Following the Turkish military operation in Syria, The United States looks set to impose financial  sanctions on Turkey, perhaps as quickly as later this week. The impact on Turkey and Its assets would depend on the scope, but the timing is problematic for Turkey which seemed to be entering another round of credit-fuelled growth as state banks support local investment.   The United States policy towards Turkey, moving between the semblance of green lighting Turkey’s military operation to criticizing it within a few hours, has complicated the situation as has the lack of clarity about potential economic and financial repercussions. U.S. policy towards Syria has been one of several where the U.S. is sending mixed messages, which both makes it more difficult to negotiate a final deal or for allies to be sure of U.S. response.

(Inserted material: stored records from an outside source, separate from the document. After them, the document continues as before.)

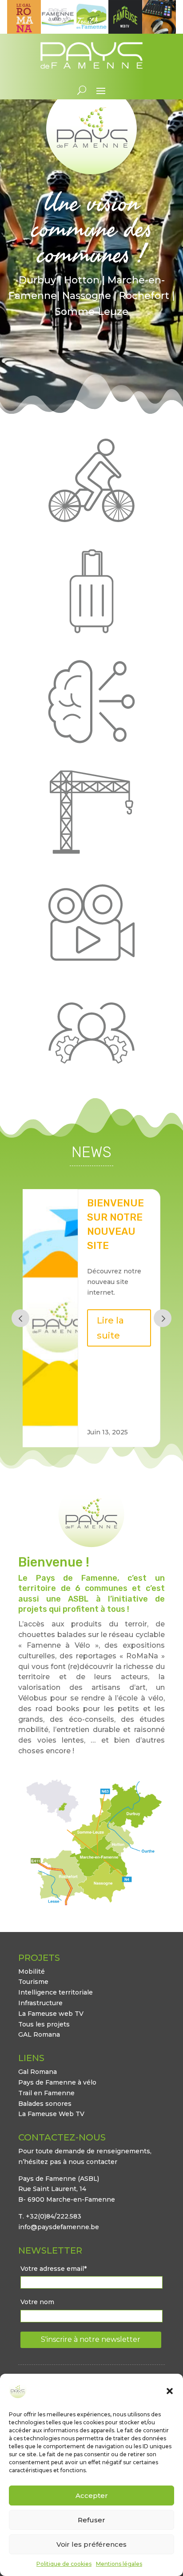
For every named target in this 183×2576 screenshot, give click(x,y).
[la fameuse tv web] (125, 31)
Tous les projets (44, 2024)
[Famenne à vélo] (58, 31)
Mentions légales (119, 2563)
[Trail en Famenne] (91, 31)
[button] (169, 2391)
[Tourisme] (91, 591)
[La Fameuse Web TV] (91, 922)
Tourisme (33, 1982)
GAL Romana (39, 2034)
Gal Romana (37, 2072)
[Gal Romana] (24, 31)
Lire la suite (110, 1402)
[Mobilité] (91, 480)
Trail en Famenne (46, 2093)
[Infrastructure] (91, 812)
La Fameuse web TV (51, 2014)
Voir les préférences (91, 2544)
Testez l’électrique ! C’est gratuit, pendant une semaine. (124, 1245)
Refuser (91, 2520)
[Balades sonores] (159, 31)
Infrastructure (40, 2003)
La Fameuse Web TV (51, 2114)
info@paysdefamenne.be (58, 2227)
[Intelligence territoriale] (91, 701)
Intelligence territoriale (55, 1992)
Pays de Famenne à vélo (57, 2082)
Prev (20, 1318)
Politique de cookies (64, 2563)
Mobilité (31, 1971)
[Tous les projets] (91, 1033)
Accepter (92, 2495)
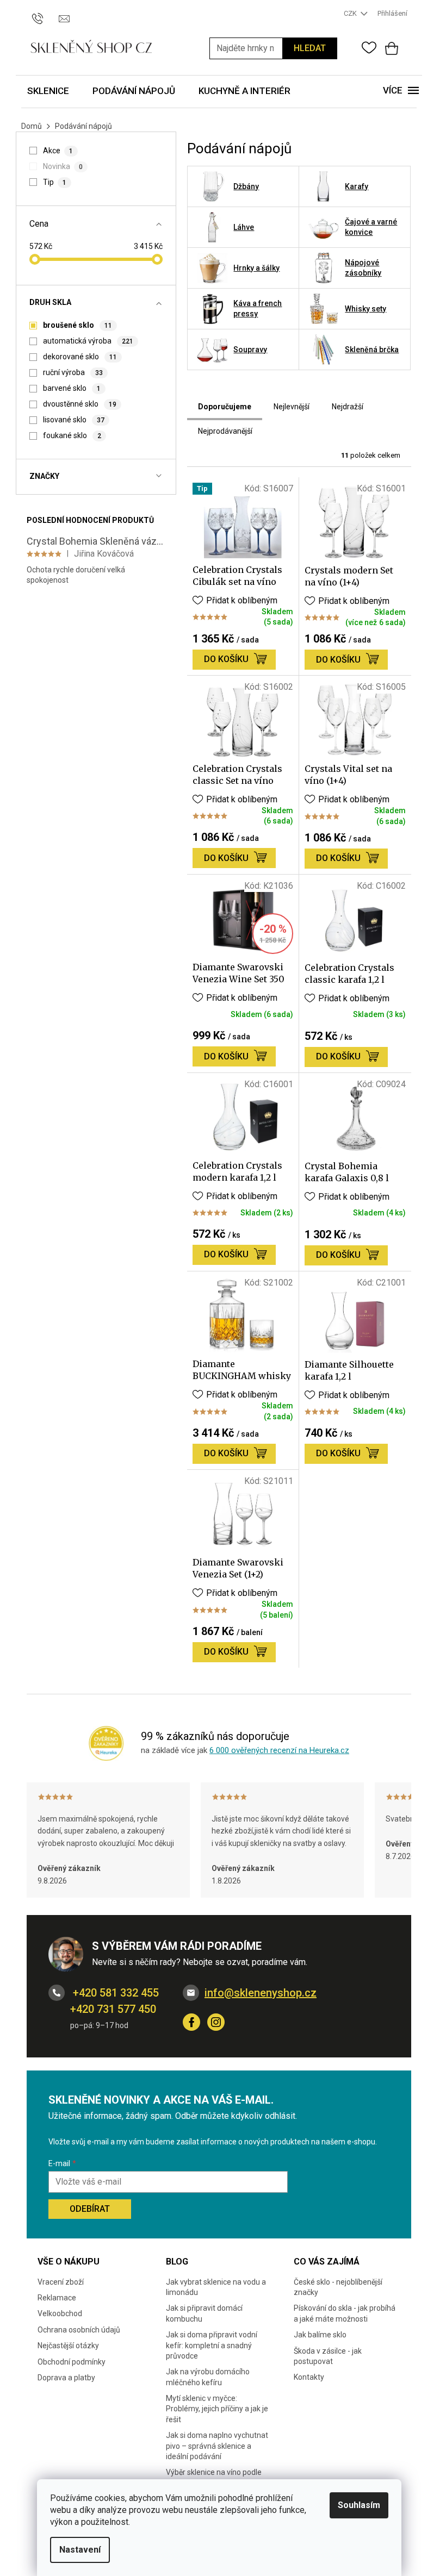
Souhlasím (359, 2505)
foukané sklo (72, 435)
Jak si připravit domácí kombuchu (204, 2313)
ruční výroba (72, 372)
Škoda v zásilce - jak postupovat (328, 2356)
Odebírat (90, 2209)
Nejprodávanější (225, 431)
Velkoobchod (60, 2313)
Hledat (310, 48)
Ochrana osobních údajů (79, 2329)
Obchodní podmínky (72, 2361)
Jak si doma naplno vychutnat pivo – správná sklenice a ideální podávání (217, 2446)
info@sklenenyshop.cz (261, 1992)
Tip (54, 182)
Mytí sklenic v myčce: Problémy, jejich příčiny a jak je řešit (217, 2409)
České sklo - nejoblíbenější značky (338, 2287)
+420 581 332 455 (114, 1992)
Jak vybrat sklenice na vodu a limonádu (216, 2287)
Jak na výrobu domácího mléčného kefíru (208, 2376)
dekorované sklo (79, 356)
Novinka (62, 166)
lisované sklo (73, 419)
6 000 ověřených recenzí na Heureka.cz (279, 1750)
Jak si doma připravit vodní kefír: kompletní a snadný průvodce (211, 2345)
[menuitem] (48, 92)
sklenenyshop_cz (216, 2022)
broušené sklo (77, 325)
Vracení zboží (61, 2282)
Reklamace (57, 2297)
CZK (351, 13)
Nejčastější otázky (68, 2345)
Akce (57, 150)
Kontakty (309, 2377)
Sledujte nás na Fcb (191, 2022)
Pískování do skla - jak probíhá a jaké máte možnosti (344, 2313)
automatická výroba (88, 340)
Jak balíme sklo (320, 2334)
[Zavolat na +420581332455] (43, 13)
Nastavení (80, 2549)
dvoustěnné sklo (79, 404)
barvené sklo (71, 388)
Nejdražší (347, 406)
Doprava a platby (66, 2377)
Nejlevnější (291, 406)
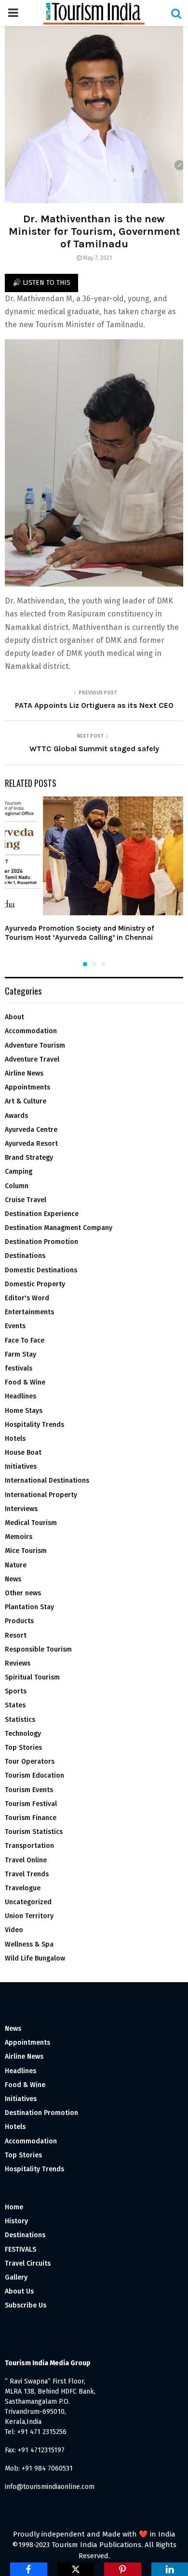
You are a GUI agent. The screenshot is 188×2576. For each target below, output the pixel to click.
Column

Economically it could be more bark than bite, especially given the lack of detail, but this may imply greater market impact first until clarity of targets if any are clarified. The details of any sanctions remain unclear, though the recent congressional framework gives some clue – measures are likely to target military equipment and supply chains including suppliers globally to the armed forces and government. Despite the threats of “obliteration” of the economy, measures are likely to be more targeted on the military and may avoid energy supply chains. Turkey’s important role as a buyer of Iranian crude oil and gas and regional impacts suggest that the U.S. may have to choose between its different foreign policy priorities, reinforcing the mixed messages it sends.

Domestically, Turkey is vulnerable to shocks, albeit not as much as early 2018 when it was recovering from overheating. Turkey’s credit cycle has restarted earlier this year after recovering from last year’s FX devaluation and recession. The sharp deval and credit collapse contracted imports and weakened domestic demand. Local credit (mostly state-owned) is now expanding again. While Turkey’s balance sheet is stronger than in 2017 when it was overheating, the cyclical pickup could reinforce the impact of any sanctions as cost of capital goes up and lira and Turkish assets correct. Moreover, it could offset the benefits of some of the cheap credit available to Turkey at a time when investors are looking for only a small amount of yield.

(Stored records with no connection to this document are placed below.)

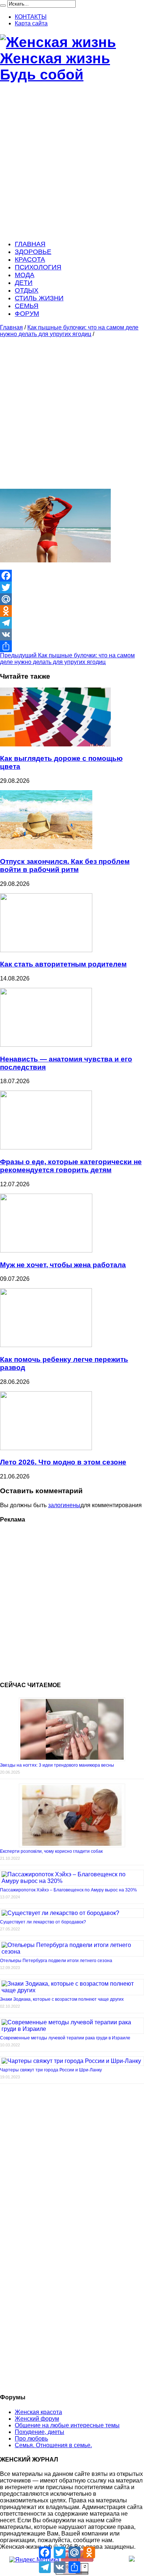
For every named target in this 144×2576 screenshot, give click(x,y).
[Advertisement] (72, 162)
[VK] (72, 634)
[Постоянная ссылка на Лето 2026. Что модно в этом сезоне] (46, 1448)
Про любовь (31, 2438)
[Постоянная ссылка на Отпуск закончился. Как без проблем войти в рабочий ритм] (46, 847)
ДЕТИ (23, 282)
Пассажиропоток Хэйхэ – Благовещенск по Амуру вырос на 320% (68, 1890)
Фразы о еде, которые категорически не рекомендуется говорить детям (71, 1166)
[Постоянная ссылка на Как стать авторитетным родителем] (46, 950)
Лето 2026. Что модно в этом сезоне (63, 1462)
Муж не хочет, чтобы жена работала (63, 1265)
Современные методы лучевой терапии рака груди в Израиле (65, 2037)
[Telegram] (72, 623)
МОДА (24, 275)
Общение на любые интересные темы (67, 2425)
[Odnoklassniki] (72, 611)
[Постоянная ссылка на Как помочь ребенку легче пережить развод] (46, 1345)
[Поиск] (3, 5)
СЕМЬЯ (26, 306)
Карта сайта (31, 23)
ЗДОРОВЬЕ (33, 251)
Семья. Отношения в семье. (53, 2445)
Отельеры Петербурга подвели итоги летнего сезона (56, 1960)
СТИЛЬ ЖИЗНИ (39, 298)
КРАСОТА (30, 259)
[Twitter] (72, 587)
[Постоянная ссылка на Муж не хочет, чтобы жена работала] (46, 1250)
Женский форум (37, 2419)
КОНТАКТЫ (31, 17)
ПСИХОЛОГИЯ (38, 267)
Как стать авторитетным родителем (63, 964)
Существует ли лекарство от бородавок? (43, 1922)
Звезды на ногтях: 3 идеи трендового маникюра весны (57, 1765)
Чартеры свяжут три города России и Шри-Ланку (51, 2070)
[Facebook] (72, 576)
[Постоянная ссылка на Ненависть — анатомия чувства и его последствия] (46, 1045)
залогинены (64, 1505)
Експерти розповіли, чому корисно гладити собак (51, 1851)
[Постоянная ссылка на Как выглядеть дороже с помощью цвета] (55, 744)
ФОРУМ (27, 313)
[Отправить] (72, 646)
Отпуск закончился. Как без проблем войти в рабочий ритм (65, 865)
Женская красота (38, 2412)
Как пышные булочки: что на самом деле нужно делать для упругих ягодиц (69, 330)
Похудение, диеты (39, 2432)
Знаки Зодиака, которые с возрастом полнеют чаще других (62, 1999)
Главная (11, 327)
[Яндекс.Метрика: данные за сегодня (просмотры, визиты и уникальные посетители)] (34, 2559)
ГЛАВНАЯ (30, 244)
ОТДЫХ (26, 290)
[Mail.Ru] (72, 599)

When Turkish assets correct, investors often ask about contagion to other emerging market economies given the size and liquidity of the market. In this case, other countries look more resilient to Turkey specific shocks, with global liquidity and demand much more important. Foreign investors had remained somewhat wary of Turkish investment. The broader trends of weaker growth should support USD assets, and countries which are stabilizing, have a little more room to ease policy and are not having a lot of investment should do better. Countries with more policy space include Brazil, India, Russia, Indonesia – and of course China. Mexico and South Africa – with a major drag from contingent liabilities of state-owned enterprises look less resilient.